— Problem to work on —
Every line below should be repeated exactly.

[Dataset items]
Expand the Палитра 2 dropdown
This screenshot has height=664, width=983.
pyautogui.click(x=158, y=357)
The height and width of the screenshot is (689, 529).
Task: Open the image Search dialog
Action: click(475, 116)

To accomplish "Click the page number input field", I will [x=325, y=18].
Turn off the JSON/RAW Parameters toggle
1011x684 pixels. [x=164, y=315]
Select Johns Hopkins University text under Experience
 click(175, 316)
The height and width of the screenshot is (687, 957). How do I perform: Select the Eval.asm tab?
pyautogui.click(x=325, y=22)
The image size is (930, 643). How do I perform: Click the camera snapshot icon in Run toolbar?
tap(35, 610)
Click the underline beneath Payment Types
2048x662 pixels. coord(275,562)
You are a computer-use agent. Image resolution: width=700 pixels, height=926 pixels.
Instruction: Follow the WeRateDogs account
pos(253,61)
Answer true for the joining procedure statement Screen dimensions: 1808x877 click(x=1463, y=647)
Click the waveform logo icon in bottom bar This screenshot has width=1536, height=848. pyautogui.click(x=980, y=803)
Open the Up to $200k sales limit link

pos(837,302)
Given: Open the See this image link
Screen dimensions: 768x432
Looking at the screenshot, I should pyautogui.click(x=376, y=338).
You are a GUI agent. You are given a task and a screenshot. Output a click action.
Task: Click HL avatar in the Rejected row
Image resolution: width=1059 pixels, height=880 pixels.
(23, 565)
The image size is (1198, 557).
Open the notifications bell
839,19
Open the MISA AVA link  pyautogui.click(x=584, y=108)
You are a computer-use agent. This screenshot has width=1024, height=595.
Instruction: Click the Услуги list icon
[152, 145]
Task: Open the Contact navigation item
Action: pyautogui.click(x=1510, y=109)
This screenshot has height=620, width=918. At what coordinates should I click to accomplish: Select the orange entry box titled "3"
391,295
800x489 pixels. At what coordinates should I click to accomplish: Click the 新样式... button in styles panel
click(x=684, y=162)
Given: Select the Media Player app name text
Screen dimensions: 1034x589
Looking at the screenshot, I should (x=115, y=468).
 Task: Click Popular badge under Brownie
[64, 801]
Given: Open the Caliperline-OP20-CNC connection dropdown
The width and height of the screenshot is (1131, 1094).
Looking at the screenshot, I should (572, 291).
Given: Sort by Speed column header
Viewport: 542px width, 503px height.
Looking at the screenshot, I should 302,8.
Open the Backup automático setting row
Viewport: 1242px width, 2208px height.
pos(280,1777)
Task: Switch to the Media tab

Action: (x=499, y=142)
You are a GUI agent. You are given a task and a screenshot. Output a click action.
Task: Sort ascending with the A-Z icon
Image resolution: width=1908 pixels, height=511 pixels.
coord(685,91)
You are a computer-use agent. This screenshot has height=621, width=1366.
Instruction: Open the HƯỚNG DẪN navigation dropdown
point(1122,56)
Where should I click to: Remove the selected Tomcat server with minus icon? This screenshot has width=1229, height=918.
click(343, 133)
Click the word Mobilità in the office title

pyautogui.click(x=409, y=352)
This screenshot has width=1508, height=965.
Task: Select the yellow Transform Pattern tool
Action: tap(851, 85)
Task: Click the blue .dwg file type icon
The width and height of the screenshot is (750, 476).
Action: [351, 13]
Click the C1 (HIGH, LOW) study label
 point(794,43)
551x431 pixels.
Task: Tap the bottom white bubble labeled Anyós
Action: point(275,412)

— Result for this exercise —
Expand the Палитра 2 dropdown
This screenshot has height=664, width=983.
pyautogui.click(x=158, y=357)
The height and width of the screenshot is (689, 529).
Task: Open the image Search dialog
Action: click(475, 116)

To accomplish "Click the page number input field", I will [x=325, y=18].
Turn off the JSON/RAW Parameters toggle
1011x684 pixels. [x=164, y=315]
Select Johns Hopkins University text under Experience
 click(175, 316)
The height and width of the screenshot is (687, 957). How do I perform: Select the Eval.asm tab?
pyautogui.click(x=325, y=22)
The image size is (930, 643). How do I perform: Click the camera snapshot icon in Run toolbar?
tap(35, 610)
Click the underline beneath Payment Types
2048x662 pixels. coord(275,562)
You are a computer-use agent. Image resolution: width=700 pixels, height=926 pixels.
Instruction: Follow the WeRateDogs account
pos(253,61)
Answer true for the joining procedure statement Screen dimensions: 1808x877 click(x=1463, y=647)
Click the waveform logo icon in bottom bar This screenshot has width=1536, height=848. pyautogui.click(x=980, y=803)
Open the Up to $200k sales limit link

pos(837,302)
Given: Open the See this image link
Screen dimensions: 768x432
Looking at the screenshot, I should pyautogui.click(x=376, y=338).
You are a GUI agent. You are given a task and a screenshot. Output a click action.
Task: Click HL avatar in the Rejected row
Image resolution: width=1059 pixels, height=880 pixels.
(23, 565)
The image size is (1198, 557).
Open the notifications bell
839,19
Open the MISA AVA link  pyautogui.click(x=584, y=108)
You are a computer-use agent. This screenshot has width=1024, height=595.
Instruction: Click the Услуги list icon
[152, 145]
Task: Open the Contact navigation item
Action: pyautogui.click(x=1510, y=109)
This screenshot has height=620, width=918. At what coordinates should I click to accomplish: Select the orange entry box titled "3"
391,295
800x489 pixels. At what coordinates should I click to accomplish: Click the 新样式... button in styles panel
click(x=684, y=162)
Given: Select the Media Player app name text
Screen dimensions: 1034x589
Looking at the screenshot, I should (x=115, y=468).
 Task: Click Popular badge under Brownie
[64, 801]
Given: Open the Caliperline-OP20-CNC connection dropdown
The width and height of the screenshot is (1131, 1094).
Looking at the screenshot, I should (572, 291).
Given: Sort by Speed column header
Viewport: 542px width, 503px height.
Looking at the screenshot, I should 302,8.
Open the Backup automático setting row
Viewport: 1242px width, 2208px height.
pos(280,1777)
Task: Switch to the Media tab

Action: (x=499, y=142)
You are a GUI agent. You are given a task and a screenshot. Output a click action.
Task: Sort ascending with the A-Z icon
Image resolution: width=1908 pixels, height=511 pixels.
coord(685,91)
You are a computer-use agent. This screenshot has height=621, width=1366.
Instruction: Open the HƯỚNG DẪN navigation dropdown
point(1122,56)
Where should I click to: Remove the selected Tomcat server with minus icon? This screenshot has width=1229, height=918.
click(343, 133)
Click the word Mobilità in the office title

pyautogui.click(x=409, y=352)
This screenshot has width=1508, height=965.
Task: Select the yellow Transform Pattern tool
Action: tap(851, 85)
Task: Click the blue .dwg file type icon
The width and height of the screenshot is (750, 476).
Action: [351, 13]
Click the C1 (HIGH, LOW) study label
 point(794,43)
551x431 pixels.
Task: Tap the bottom white bubble labeled Anyós
Action: point(275,412)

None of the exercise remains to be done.